## Problem to solve
Select from the records below every line that has the word "click" in it.

## Raw data
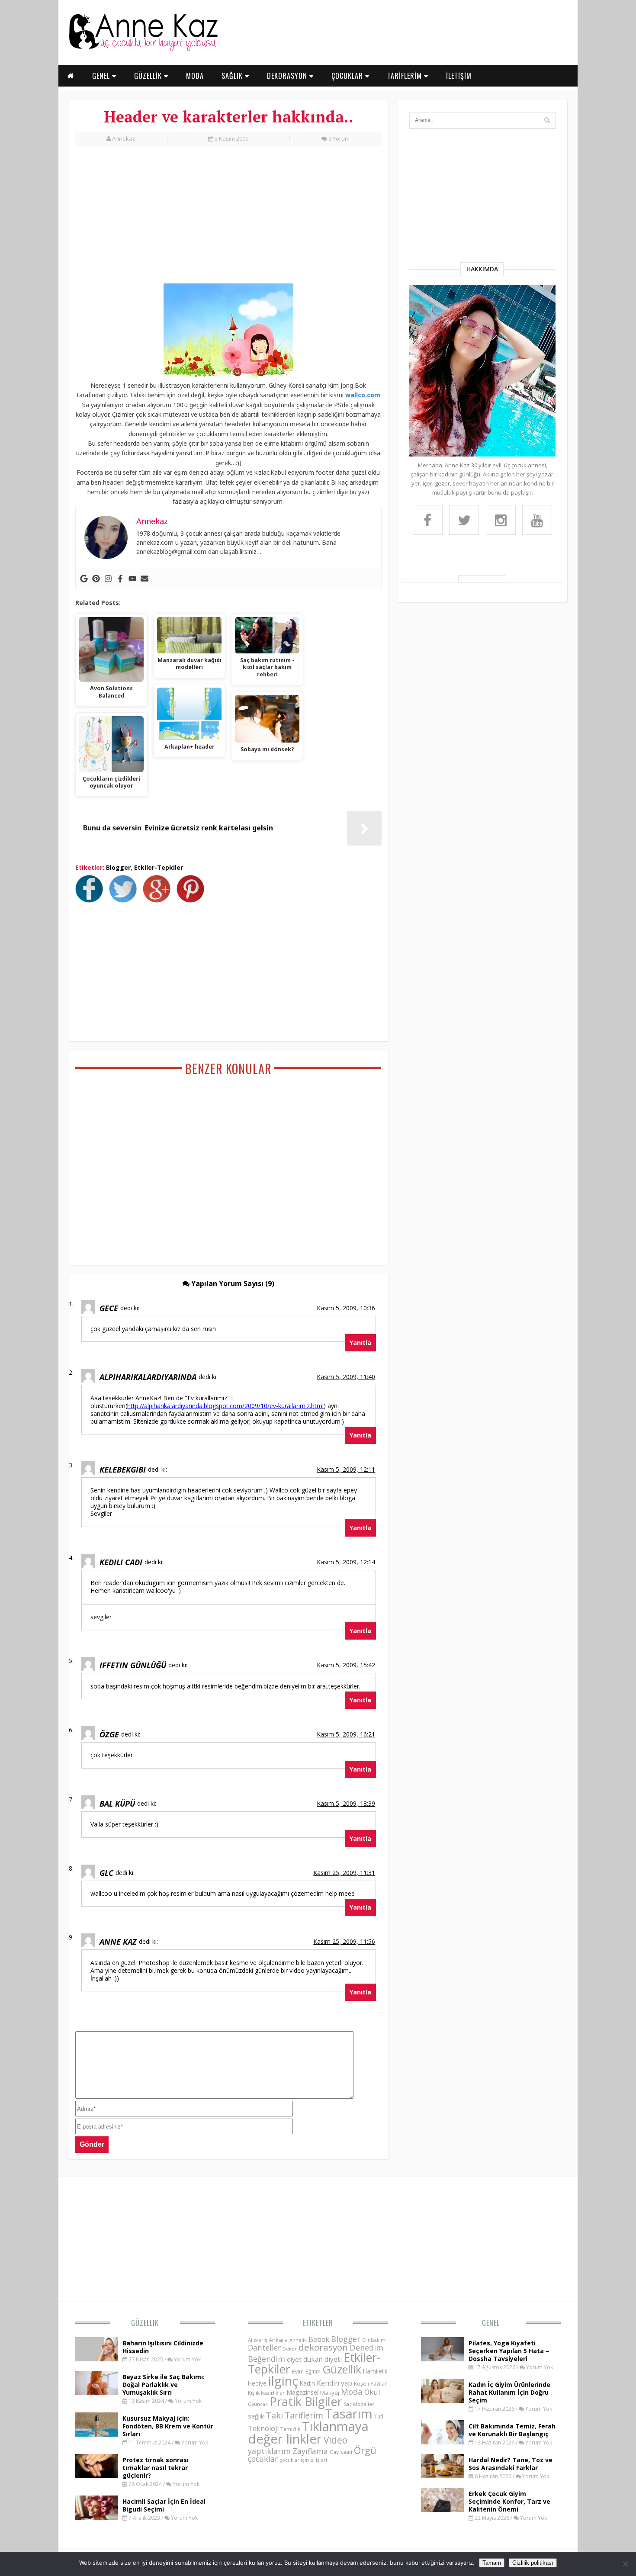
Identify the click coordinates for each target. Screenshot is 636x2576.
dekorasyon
...
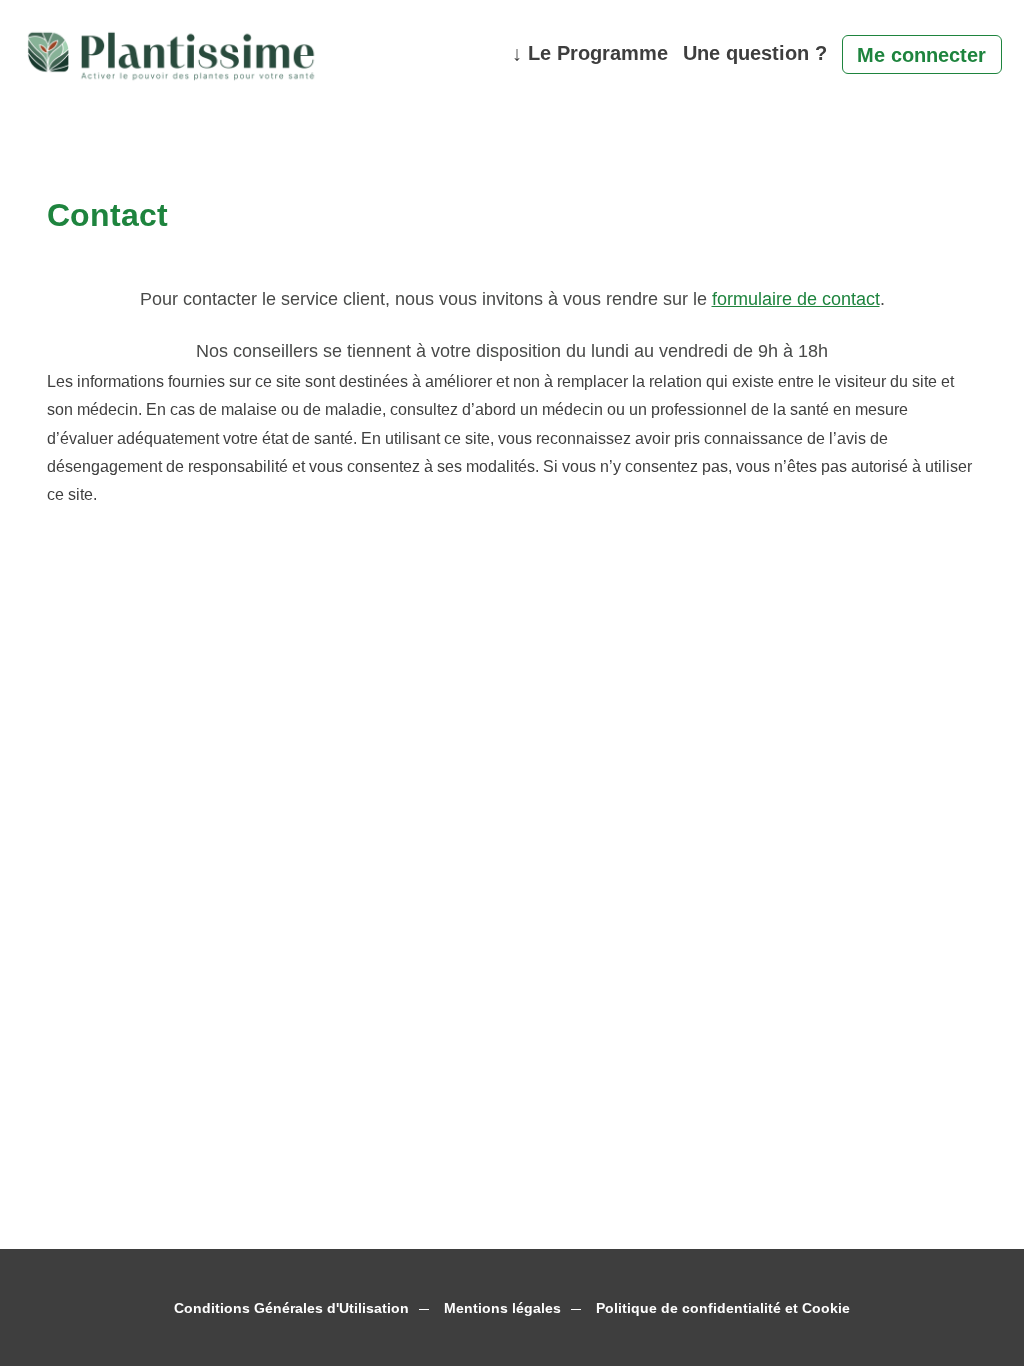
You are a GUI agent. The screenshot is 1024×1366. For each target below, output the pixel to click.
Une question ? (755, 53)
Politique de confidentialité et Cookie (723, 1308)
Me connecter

## Result of the exercise
Identify the click coordinates for each target. Screenshot is 636x2576.
You are a GUI agent. The screenshot is 1024×1366. For each target below, output the pixel to click.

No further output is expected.